Tally how many lines in the data below include "section", then please reply with only that figure.

Material for this exercise:
◇ ◇ ◇ ◇
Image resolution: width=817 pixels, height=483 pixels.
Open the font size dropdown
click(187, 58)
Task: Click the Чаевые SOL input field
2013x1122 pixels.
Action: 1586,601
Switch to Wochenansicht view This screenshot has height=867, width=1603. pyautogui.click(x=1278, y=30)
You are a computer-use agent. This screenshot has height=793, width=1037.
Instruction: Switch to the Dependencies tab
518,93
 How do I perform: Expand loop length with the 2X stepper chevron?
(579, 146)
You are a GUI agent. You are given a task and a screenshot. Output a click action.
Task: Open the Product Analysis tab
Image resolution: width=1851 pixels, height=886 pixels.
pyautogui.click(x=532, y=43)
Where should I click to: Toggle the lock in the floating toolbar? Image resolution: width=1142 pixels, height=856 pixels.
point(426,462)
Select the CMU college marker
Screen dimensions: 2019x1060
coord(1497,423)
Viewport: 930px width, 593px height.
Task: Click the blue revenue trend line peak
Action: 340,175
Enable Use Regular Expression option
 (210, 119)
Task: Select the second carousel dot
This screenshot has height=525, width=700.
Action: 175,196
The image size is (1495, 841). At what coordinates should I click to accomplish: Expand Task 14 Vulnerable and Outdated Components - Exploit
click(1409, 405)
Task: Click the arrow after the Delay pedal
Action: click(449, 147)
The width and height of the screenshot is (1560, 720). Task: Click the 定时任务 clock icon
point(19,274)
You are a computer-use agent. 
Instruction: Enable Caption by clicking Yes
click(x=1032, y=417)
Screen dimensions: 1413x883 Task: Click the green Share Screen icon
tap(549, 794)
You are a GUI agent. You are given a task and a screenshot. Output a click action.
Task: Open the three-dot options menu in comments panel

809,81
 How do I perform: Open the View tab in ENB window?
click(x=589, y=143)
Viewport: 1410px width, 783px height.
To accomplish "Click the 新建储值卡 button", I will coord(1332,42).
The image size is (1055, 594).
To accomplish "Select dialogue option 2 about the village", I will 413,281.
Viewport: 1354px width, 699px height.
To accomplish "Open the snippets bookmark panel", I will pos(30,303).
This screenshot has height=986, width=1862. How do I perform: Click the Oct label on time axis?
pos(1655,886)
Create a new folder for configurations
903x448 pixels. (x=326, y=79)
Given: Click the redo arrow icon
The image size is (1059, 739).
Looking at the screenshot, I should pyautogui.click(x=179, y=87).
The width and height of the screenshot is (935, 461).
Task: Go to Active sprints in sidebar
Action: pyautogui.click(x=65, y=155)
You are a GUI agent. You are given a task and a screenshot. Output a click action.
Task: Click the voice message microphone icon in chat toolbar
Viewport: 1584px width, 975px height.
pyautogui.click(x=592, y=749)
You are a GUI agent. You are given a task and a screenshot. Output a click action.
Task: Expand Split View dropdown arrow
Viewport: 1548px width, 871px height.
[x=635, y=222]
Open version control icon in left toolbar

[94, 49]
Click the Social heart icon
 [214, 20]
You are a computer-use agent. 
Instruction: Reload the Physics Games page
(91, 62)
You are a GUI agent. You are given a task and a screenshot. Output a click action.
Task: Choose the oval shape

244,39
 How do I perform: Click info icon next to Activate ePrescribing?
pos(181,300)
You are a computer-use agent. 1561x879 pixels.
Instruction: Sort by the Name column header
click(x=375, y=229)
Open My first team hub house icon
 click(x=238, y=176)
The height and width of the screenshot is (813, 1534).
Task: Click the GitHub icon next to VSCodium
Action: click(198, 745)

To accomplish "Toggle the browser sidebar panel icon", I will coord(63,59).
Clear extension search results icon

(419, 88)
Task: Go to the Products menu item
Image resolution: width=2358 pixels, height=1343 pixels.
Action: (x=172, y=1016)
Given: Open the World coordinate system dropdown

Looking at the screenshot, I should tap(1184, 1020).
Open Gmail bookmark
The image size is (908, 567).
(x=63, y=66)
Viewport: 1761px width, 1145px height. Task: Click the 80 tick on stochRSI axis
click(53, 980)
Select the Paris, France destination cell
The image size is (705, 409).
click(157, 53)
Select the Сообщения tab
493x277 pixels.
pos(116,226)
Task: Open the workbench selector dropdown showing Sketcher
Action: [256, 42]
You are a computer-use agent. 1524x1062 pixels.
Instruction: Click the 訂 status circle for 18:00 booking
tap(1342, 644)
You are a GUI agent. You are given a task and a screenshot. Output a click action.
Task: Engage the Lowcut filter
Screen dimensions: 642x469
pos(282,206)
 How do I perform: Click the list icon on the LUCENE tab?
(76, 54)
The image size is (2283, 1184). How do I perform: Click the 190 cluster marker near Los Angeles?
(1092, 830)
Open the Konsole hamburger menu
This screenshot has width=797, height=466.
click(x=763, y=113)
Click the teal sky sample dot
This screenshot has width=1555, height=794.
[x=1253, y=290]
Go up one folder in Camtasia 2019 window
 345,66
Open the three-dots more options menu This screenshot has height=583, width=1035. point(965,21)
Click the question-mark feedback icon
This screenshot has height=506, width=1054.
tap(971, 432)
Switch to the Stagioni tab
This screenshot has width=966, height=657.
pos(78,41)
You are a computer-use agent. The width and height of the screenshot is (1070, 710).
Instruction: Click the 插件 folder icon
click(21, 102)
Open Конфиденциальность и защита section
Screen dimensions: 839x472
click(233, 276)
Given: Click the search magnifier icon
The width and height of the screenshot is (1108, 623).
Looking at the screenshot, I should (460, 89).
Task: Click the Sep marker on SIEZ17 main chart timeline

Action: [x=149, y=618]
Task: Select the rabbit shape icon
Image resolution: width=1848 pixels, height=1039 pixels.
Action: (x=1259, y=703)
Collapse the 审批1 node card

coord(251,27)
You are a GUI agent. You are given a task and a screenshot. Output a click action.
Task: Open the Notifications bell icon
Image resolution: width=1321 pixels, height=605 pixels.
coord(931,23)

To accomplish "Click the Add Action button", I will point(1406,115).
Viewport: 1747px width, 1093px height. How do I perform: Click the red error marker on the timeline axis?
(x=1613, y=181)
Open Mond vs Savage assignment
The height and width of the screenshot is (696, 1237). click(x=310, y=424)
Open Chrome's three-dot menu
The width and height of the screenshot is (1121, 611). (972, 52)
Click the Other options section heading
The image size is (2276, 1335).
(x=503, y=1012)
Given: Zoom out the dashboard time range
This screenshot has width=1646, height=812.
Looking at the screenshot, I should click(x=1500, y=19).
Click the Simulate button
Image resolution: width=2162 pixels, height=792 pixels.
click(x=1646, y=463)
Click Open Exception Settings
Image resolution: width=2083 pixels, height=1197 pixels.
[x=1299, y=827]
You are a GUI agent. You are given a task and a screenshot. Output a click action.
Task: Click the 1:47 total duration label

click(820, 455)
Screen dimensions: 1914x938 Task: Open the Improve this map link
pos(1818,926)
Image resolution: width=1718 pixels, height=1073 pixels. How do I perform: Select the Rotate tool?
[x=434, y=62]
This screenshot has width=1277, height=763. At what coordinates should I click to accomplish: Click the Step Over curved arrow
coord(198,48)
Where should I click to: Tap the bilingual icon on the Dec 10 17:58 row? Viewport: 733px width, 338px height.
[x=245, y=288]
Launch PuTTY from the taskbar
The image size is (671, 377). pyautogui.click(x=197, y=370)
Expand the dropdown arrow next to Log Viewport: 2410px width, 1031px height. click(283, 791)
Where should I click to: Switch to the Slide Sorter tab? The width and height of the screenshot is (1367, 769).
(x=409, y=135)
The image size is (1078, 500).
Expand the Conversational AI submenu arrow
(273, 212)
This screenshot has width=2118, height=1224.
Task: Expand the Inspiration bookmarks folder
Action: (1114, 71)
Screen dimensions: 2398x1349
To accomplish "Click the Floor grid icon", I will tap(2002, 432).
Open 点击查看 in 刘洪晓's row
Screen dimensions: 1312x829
◇ ◇ ◇ ◇
Solution: 2